Which Imaging Modality is More Accurate?
The CT coronary angiogram is more accurate for characterizing left ventricular hypertrophy pattern in this case, and you should obtain a dedicated cardiac MRI to definitively resolve this discrepancy and guide management.
Why CT/CMR Outperforms Echocardiography
The discrepancy between these two studies reflects a well-documented limitation of echocardiography in detecting asymmetric hypertrophy patterns:
Echocardiography frequently underestimates or misses asymmetric hypertrophy, particularly when it involves the anterolateral free wall, apex, or other regions with suboptimal acoustic windows 1.
Cardiac MRI (and by extension, cardiac CT with adequate soft tissue resolution) can identify hypertrophy in 6% of patients that echocardiography completely misses, predominantly in the anterolateral wall 1.
The magnitude of LV wall thickening is systematically underestimated by echocardiography compared with CMR, especially in anterolateral regions 1.
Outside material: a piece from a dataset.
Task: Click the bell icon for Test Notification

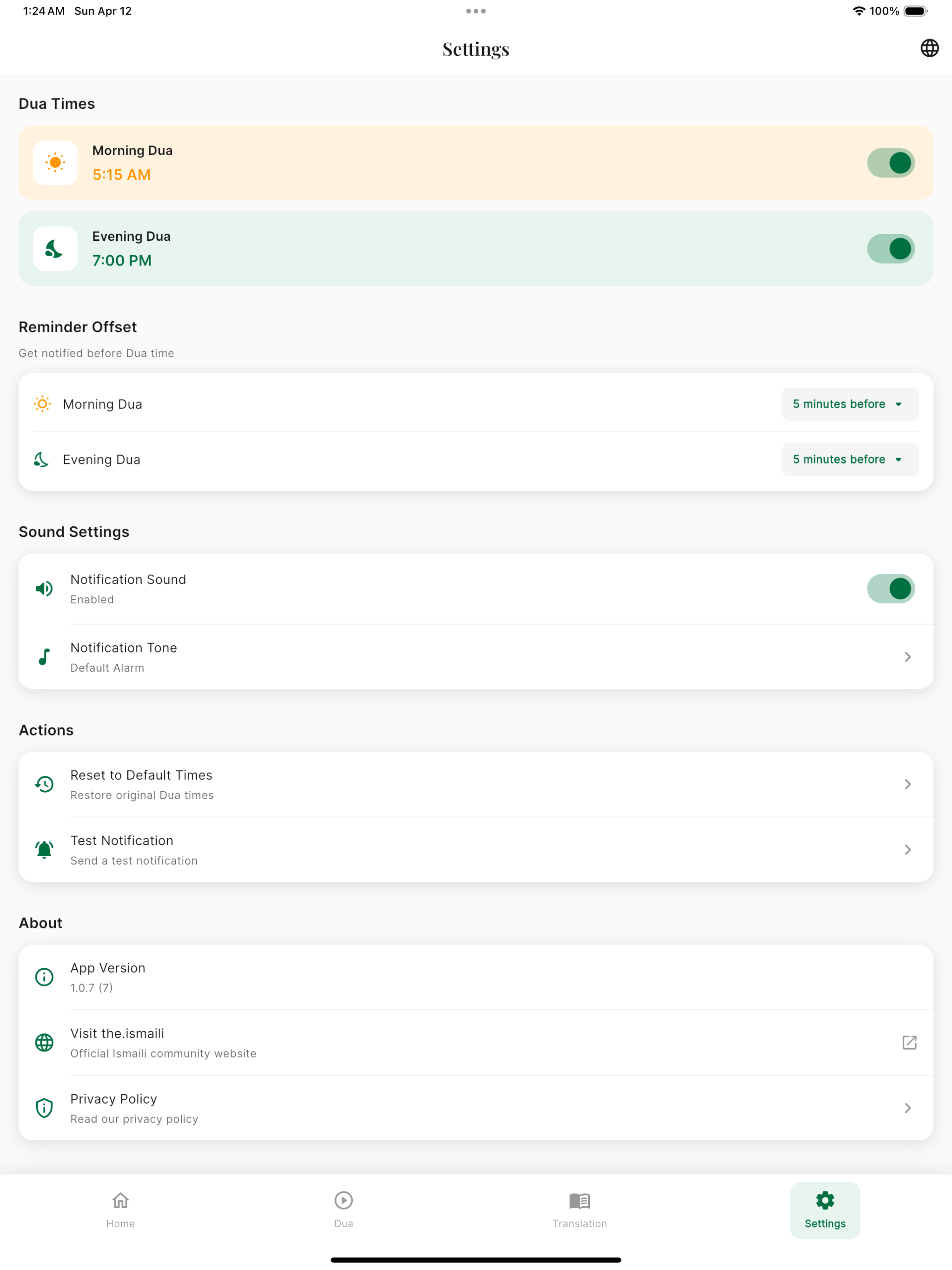Action: pos(44,849)
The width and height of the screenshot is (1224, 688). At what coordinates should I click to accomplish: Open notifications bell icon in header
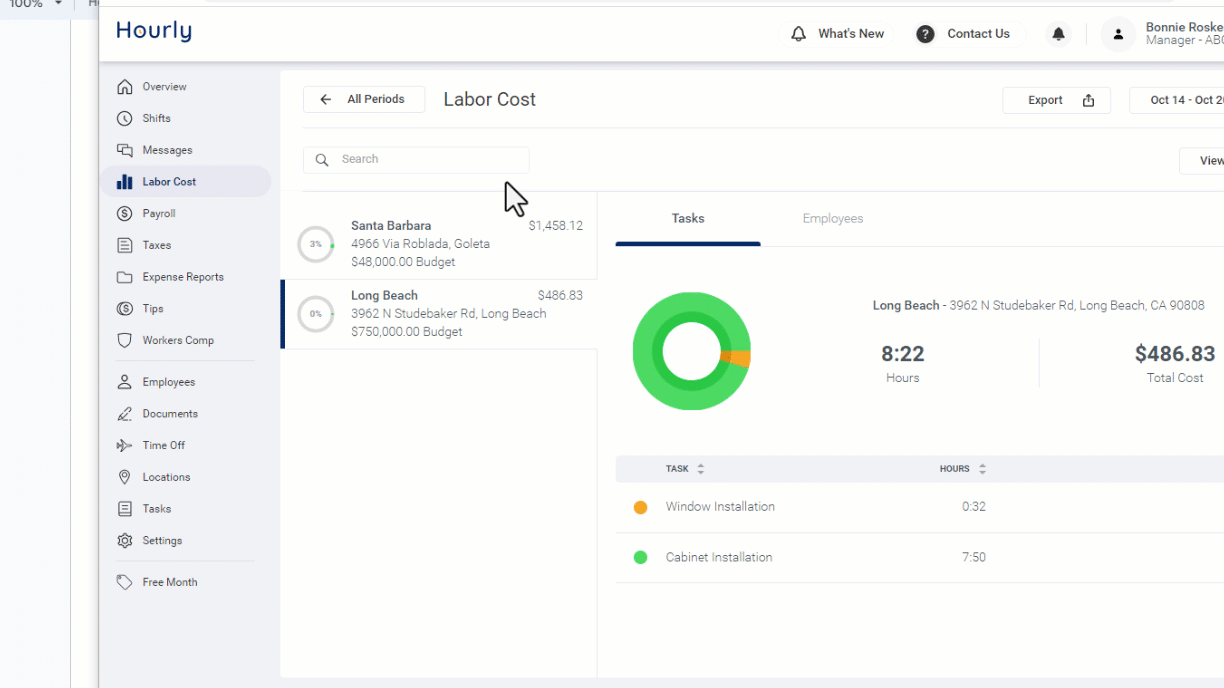(1057, 34)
Critical Diagnostic Considerations
This Patient Likely Has Hypertrophic Cardiomyopathy
The finding of severe asymmetric hypertrophy on CT in a 56-year-old male should raise immediate concern for hypertrophic cardiomyopathy (HCM) rather than hypertensive heart disease:
Asymmetric hypertrophy is the hallmark of HCM, with the anterior ventricular septum being the most frequently affected region (96% of cases) 2.
Concentric hypertrophy is more characteristic of metabolic/infiltrative disorders, hypertension, or genetic conditions like Anderson-Fabry disease—not typical sarcomeric HCM 1.
HCM demonstrates remarkable heterogeneity, with 12 different patterns identified among 600 patients in one landmark study, but symmetric/concentric patterns represent only 1% of cases 2.
Why the Echo Likely Missed the Diagnosis
Several technical factors explain the echocardiographic underestimation:
Apical hypertrophy is particularly prone to being overlooked due to near-field artifacts 1.
Poor visualization of the lateral LV wall can obscure localized hypertrophy 1.
Asymmetric patterns with considerable wall thickness (mean 17±2mm) can display substantial overlap with HCM appearances 3.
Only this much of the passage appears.